Output the rows that follow as a JSON list of strings, with one string per line and no strings for blank lines.

··· Supplied information

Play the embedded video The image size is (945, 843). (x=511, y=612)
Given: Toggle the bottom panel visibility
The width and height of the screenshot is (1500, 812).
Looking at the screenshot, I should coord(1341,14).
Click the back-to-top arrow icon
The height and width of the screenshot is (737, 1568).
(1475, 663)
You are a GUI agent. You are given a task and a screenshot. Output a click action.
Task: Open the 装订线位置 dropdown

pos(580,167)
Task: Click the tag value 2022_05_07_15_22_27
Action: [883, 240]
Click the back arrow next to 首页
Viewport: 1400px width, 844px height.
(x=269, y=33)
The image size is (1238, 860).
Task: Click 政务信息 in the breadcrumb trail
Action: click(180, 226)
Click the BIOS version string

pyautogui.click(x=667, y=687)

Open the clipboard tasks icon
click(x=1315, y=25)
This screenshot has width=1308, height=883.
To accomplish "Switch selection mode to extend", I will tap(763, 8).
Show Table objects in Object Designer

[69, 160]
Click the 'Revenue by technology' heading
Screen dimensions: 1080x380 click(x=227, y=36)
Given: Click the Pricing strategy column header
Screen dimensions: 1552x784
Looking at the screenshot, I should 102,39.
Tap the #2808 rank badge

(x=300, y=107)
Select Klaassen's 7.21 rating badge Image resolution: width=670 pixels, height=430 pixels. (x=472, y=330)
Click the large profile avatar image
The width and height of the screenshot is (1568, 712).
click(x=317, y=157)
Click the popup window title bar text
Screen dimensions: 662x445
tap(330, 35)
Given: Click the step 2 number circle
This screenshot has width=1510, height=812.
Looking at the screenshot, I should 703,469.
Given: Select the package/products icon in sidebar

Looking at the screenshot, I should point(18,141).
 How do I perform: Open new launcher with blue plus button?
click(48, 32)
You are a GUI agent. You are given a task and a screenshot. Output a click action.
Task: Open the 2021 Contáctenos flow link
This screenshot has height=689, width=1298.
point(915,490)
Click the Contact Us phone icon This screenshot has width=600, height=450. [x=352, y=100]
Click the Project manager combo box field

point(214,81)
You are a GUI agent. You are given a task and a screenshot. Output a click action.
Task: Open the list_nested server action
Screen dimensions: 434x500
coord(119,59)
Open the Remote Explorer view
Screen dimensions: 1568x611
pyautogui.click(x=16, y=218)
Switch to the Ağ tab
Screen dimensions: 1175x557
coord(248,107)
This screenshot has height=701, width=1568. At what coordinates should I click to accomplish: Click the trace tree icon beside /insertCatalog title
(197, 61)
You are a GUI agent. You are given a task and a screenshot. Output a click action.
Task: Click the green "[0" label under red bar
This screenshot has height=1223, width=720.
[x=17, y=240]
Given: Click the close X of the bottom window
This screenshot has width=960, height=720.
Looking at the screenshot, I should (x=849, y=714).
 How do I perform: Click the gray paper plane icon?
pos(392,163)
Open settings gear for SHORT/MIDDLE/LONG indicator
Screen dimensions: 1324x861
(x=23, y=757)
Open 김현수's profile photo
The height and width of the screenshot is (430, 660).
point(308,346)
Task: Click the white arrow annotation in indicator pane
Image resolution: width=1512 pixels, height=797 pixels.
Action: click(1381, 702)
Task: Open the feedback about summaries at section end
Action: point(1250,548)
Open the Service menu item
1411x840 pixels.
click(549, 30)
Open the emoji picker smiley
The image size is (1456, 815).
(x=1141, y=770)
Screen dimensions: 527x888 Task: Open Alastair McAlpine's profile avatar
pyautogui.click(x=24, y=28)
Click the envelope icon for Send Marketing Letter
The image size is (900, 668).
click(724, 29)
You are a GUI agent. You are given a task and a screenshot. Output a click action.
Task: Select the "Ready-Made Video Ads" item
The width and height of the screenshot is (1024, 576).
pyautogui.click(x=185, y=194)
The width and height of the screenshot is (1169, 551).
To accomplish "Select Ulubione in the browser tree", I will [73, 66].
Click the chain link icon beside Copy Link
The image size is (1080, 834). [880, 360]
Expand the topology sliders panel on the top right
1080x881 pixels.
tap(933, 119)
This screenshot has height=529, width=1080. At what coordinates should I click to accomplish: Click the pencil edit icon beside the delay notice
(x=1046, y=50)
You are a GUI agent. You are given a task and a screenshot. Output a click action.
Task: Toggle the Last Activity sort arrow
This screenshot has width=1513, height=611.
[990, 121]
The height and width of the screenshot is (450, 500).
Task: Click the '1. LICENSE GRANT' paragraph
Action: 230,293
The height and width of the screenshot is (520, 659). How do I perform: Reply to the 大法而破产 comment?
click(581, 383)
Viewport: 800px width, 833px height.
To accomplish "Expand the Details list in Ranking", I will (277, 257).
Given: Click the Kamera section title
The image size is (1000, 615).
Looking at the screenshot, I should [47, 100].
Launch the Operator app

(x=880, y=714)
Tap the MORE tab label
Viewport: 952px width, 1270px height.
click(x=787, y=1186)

······

### Result of the task
[
  "Play the embedded video The image size is (945, 843). (x=511, y=612)",
  "Given: Toggle the bottom panel visibility",
  "The width and height of the screenshot is (1500, 812).",
  "Looking at the screenshot, I should coord(1341,14).",
  "Click the back-to-top arrow icon",
  "The height and width of the screenshot is (737, 1568).",
  "(1475, 663)",
  "You are a GUI agent. You are given a task and a screenshot. Output a click action.",
  "Task: Open the 装订线位置 dropdown",
  "pos(580,167)",
  "Task: Click the tag value 2022_05_07_15_22_27",
  "Action: [883, 240]",
  "Click the back arrow next to 首页",
  "Viewport: 1400px width, 844px height.",
  "(x=269, y=33)",
  "The image size is (1238, 860).",
  "Task: Click 政务信息 in the breadcrumb trail",
  "Action: click(180, 226)",
  "Click the BIOS version string",
  "pyautogui.click(x=667, y=687)",
  "Open the clipboard tasks icon",
  "click(x=1315, y=25)",
  "This screenshot has width=1308, height=883.",
  "To accomplish \"Switch selection mode to extend\", I will tap(763, 8).",
  "Show Table objects in Object Designer",
  "[69, 160]",
  "Click the 'Revenue by technology' heading",
  "Screen dimensions: 1080x380 click(x=227, y=36)",
  "Given: Click the Pricing strategy column header",
  "Screen dimensions: 1552x784",
  "Looking at the screenshot, I should 102,39.",
  "Tap the #2808 rank badge",
  "(x=300, y=107)",
  "Select Klaassen's 7.21 rating badge Image resolution: width=670 pixels, height=430 pixels. (x=472, y=330)",
  "Click the large profile avatar image",
  "The width and height of the screenshot is (1568, 712).",
  "click(x=317, y=157)",
  "Click the popup window title bar text",
  "Screen dimensions: 662x445",
  "tap(330, 35)",
  "Given: Click the step 2 number circle",
  "This screenshot has width=1510, height=812.",
  "Looking at the screenshot, I should 703,469.",
  "Given: Select the package/products icon in sidebar",
  "Looking at the screenshot, I should point(18,141).",
  " How do I perform: Open new launcher with blue plus button?",
  "click(48, 32)",
  "You are a GUI agent. You are given a task and a screenshot. Output a click action.",
  "Task: Open the 2021 Contáctenos flow link",
  "This screenshot has height=689, width=1298.",
  "point(915,490)",
  "Click the Contact Us phone icon This screenshot has width=600, height=450. [x=352, y=100]",
  "Click the Project manager combo box field",
  "point(214,81)",
  "You are a GUI agent. You are given a task and a screenshot. Output a click action.",
  "Task: Open the list_nested server action",
  "Screen dimensions: 434x500",
  "coord(119,59)",
  "Open the Remote Explorer view",
  "Screen dimensions: 1568x611",
  "pyautogui.click(x=16, y=218)",
  "Switch to the Ağ tab",
  "Screen dimensions: 1175x557",
  "coord(248,107)",
  "This screenshot has height=701, width=1568. At what coordinates should I click to accomplish: Click the trace tree icon beside /insertCatalog title",
  "(197, 61)",
  "You are a GUI agent. You are given a task and a screenshot. Output a click action.",
  "Task: Click the green \"[0\" label under red bar",
  "This screenshot has height=1223, width=720.",
  "[x=17, y=240]",
  "Given: Click the close X of the bottom window",
  "This screenshot has width=960, height=720.",
  "Looking at the screenshot, I should (x=849, y=714).",
  " How do I perform: Click the gray paper plane icon?",
  "pos(392,163)",
  "Open settings gear for SHORT/MIDDLE/LONG indicator",
  "Screen dimensions: 1324x861",
  "(x=23, y=757)",
  "Open 김현수's profile photo",
  "The height and width of the screenshot is (430, 660).",
  "point(308,346)",
  "Task: Click the white arrow annotation in indicator pane",
  "Image resolution: width=1512 pixels, height=797 pixels.",
  "Action: click(1381, 702)",
  "Task: Open the feedback about summaries at section end",
  "Action: point(1250,548)",
  "Open the Service menu item",
  "1411x840 pixels.",
  "click(549, 30)",
  "Open the emoji picker smiley",
  "The image size is (1456, 815).",
  "(x=1141, y=770)",
  "Screen dimensions: 527x888 Task: Open Alastair McAlpine's profile avatar",
  "pyautogui.click(x=24, y=28)",
  "Click the envelope icon for Send Marketing Letter",
  "The image size is (900, 668).",
  "click(724, 29)",
  "You are a GUI agent. You are given a task and a screenshot. Output a click action.",
  "Task: Select the \"Ready-Made Video Ads\" item",
  "The width and height of the screenshot is (1024, 576).",
  "pyautogui.click(x=185, y=194)",
  "The width and height of the screenshot is (1169, 551).",
  "To accomplish \"Select Ulubione in the browser tree\", I will [73, 66].",
  "Click the chain link icon beside Copy Link",
  "The image size is (1080, 834). [880, 360]",
  "Expand the topology sliders panel on the top right",
  "1080x881 pixels.",
  "tap(933, 119)",
  "This screenshot has height=529, width=1080. At what coordinates should I click to accomplish: Click the pencil edit icon beside the delay notice",
  "(x=1046, y=50)",
  "You are a GUI agent. You are given a task and a screenshot. Output a click action.",
  "Task: Toggle the Last Activity sort arrow",
  "This screenshot has width=1513, height=611.",
  "[990, 121]",
  "The height and width of the screenshot is (450, 500).",
  "Task: Click the '1. LICENSE GRANT' paragraph",
  "Action: 230,293",
  "The height and width of the screenshot is (520, 659). How do I perform: Reply to the 大法而破产 comment?",
  "click(581, 383)",
  "Viewport: 800px width, 833px height.",
  "To accomplish \"Expand the Details list in Ranking\", I will (277, 257).",
  "Given: Click the Kamera section title",
  "The image size is (1000, 615).",
  "Looking at the screenshot, I should [47, 100].",
  "Launch the Operator app",
  "(x=880, y=714)",
  "Tap the MORE tab label",
  "Viewport: 952px width, 1270px height.",
  "click(x=787, y=1186)"
]